:: Was zu tun ist ::
**1.** Beantworte diese Fragen zum Urteil:
(a) Wie teilen sich Kläger und Beklagte die Kosten des Berufungsverfahrens?
(b) Auf welchen Betrag wird der Streitwert ab dem 30.10.2013 festgesetzt?
(c) Was verlangt der Kläger von der Beklagten?
**2.** Schreib aus dem Urteil das Stück von "3. Das Urteil" bis "72.235 EUR) festgesetzt." Wort für Wort ab.

Normenkette
BGB §§ 253, 254 Abs. 1, §§ 823, 831; SGB 7 § 106 Abs. 3 Alt. 3; SGB 7 § 108 Abs. 1-2
Verfahrensgang
LG Traunstein (Urteil vom 02.07.2013; Aktenzeichen 8 O 337/12) |
Tenor
1. Die Berufung der Beklagten gegen das Grund- und Teilurteil des LG Traunstein vom 2.7.2013 - 8 O 337/12, wird zurückgewiesen.
2. Von den Kosten des Berufungsverfahrens tragen der Kläger 35 % und die Beklagte 65 %. Der Kläger trägt 35 % der Kosten der Nebenintervenienten auf Beklagtenseite. Die Beklagte hat 65 % der Kosten der Nebenintervenientin auf Klägerseite. Im Übrigen haben die Nebenintervenienten ihre Kosten selbst zu tragen.
3. Das Urteil ist für jede der Parteien vorläufig vollstreckbar. Jede der Parteien kann die Zwangsvollstreckung der anderen Partei durch Sicherheitsleistung i.H.v. 110 Prozent des vollstreckbaren Betrags abwenden, wenn nicht die jeweils andere Partei vor der Zwangsvollstreckung Sicherheit i.H.v. 110 Prozent des zu vollstreckenden Betrags leistet.
4. Die Revision gegen dieses Urteil wird nicht zugelassen.
Beschluss
Der Streitwert für das Berufungsverfahren wird bis 29.10.2013 auf 72.235 EUR (15.000 EUR + 43.484 EUR + 13.751 EUR) und ab 30.10.2013 auf 36.117,50 EUR (50 % von 72.235 EUR) festgesetzt.
Gründe
I. Der Kläger verlangt von der Beklagten Schmerzensgeld und Schadensersatz im Zusammenhang mit einem Unfall auf dem Bauvorhaben der Beklagten.
Hinsichtlich des unstreitigen und streitigen Vorbringens der Parteien in erster Instanz wird auf den Tatbestand des erstinstanzlichen Urteils (Bl. 250/252 d.A.) verwiesen.

:: Erfasste Daten ::
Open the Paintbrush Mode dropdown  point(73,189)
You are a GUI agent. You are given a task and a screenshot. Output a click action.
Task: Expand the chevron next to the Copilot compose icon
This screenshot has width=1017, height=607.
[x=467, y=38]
---
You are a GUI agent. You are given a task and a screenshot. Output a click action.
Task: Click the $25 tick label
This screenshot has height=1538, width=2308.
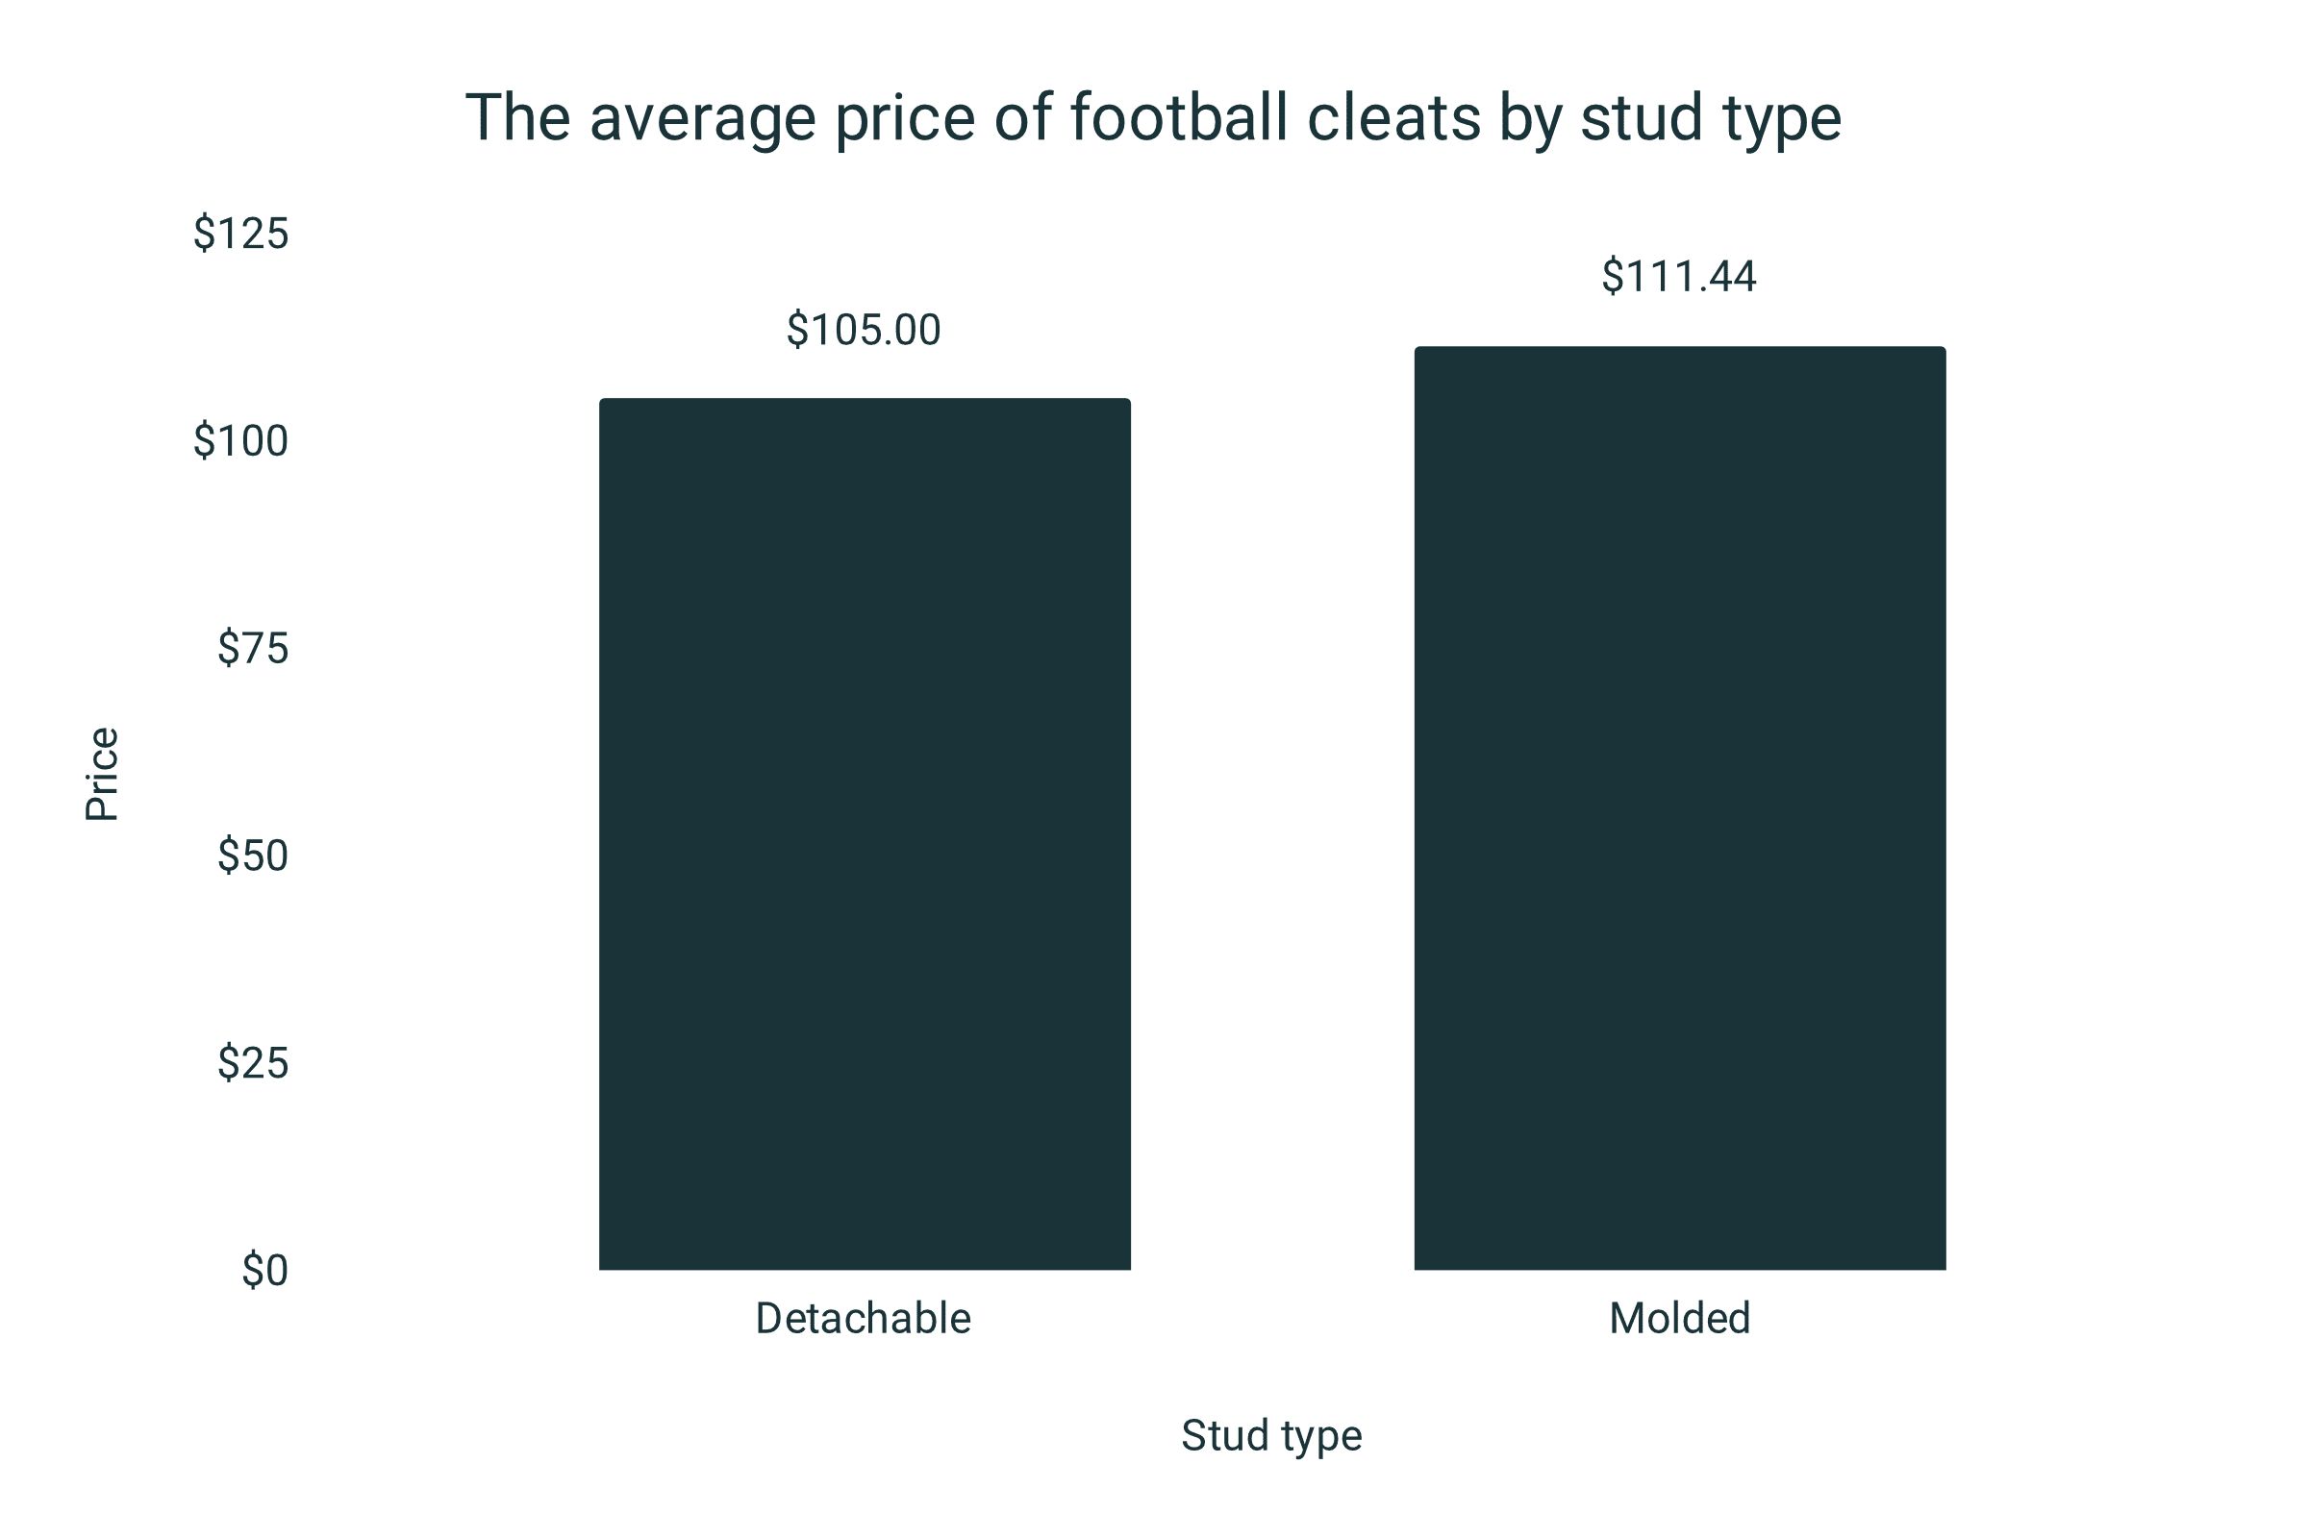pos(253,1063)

:: Ergebnisse je Aufgabe ::
**1.**
(a) Der Kläger trägt 35 %, die Beklagte 65 %.
(b) Auf 36.117,50 EUR (50 % von 72.235 EUR).
(c) Schmerzensgeld und Schadensersatz im Zusammenhang mit einem Unfall auf dem Bauvorhaben der Beklagten.

**2.**
3. Das Urteil ist für jede der Parteien vorläufig vollstreckbar. Jede der Parteien kann die Zwangsvollstreckung der anderen Partei durch Sicherheitsleistung i.H.v. 110 Prozent des vollstreckbaren Betrags abwenden, wenn nicht die jeweils andere Partei vor der Zwangsvollstreckung Sicherheit i.H.v. 110 Prozent des zu vollstreckenden Betrags leistet.
4. Die Revision gegen dieses Urteil wird nicht zugelassen.
Beschluss
Der Streitwert für das Berufungsverfahren wird bis 29.10.2013 auf 72.235 EUR (15.000 EUR + 43.484 EUR + 13.751 EUR) und ab 30.10.2013 auf 36.117,50 EUR (50 % von 72.235 EUR) festgesetzt.